**Your objective:** In the passage about the 1949 film Gigi, please state what the film was based on.

## BEGIN Text passage

Gigi is a 1949 French comedy film directed by Jacqueline Audry and starring Gaby Morlay, Jean Tissier and Yvonne de Bray. A young girl (Danièle Delorme) who is coming of age and being trained as a courtesan by her family, and realises she not only adores the debonair, close family friend Gaston, who has spoiled her with attention and care for most of her life, but that she is in love with him. Gaston realises the same thing, and despite efforts of Gigi's down-to-earth, doting grandmother and charming socialite aunt to bring the couple together by the then socially accepted practice, it is the undeniable and compelling love between Gigi and Gaston that triumphs. It was directed by Jacqueline Audry, who accentuates the humor of this piece without losing the sensitivity of the young love that takes center stage. The film was based on the 1944 novella Gigi written by Colette.

## END Text passage
## BEGIN Data segment

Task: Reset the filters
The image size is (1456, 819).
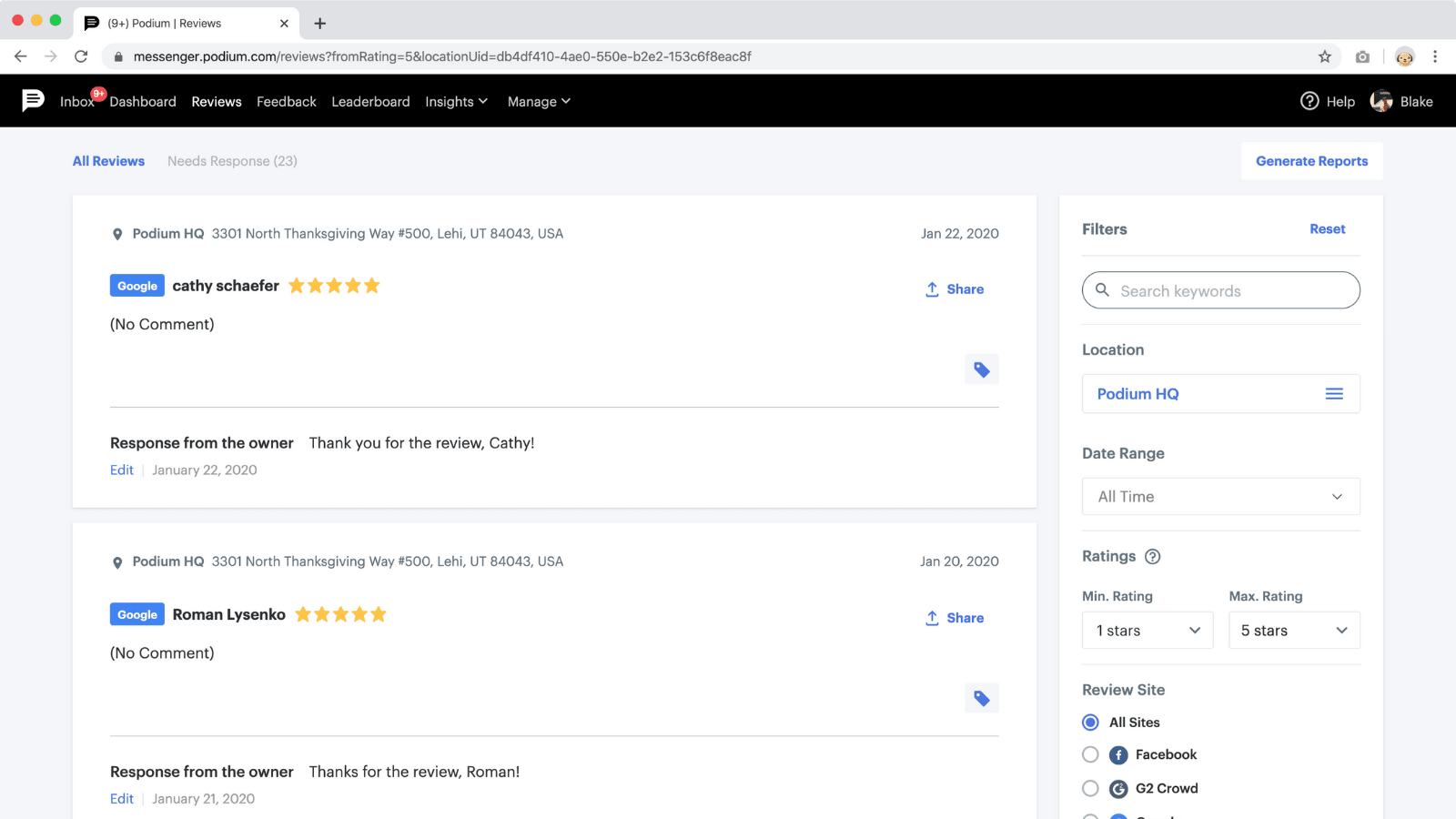Action: click(x=1327, y=229)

## END Data segment

**Answer to the problem:** The 1944 novella Gigi, written by Colette.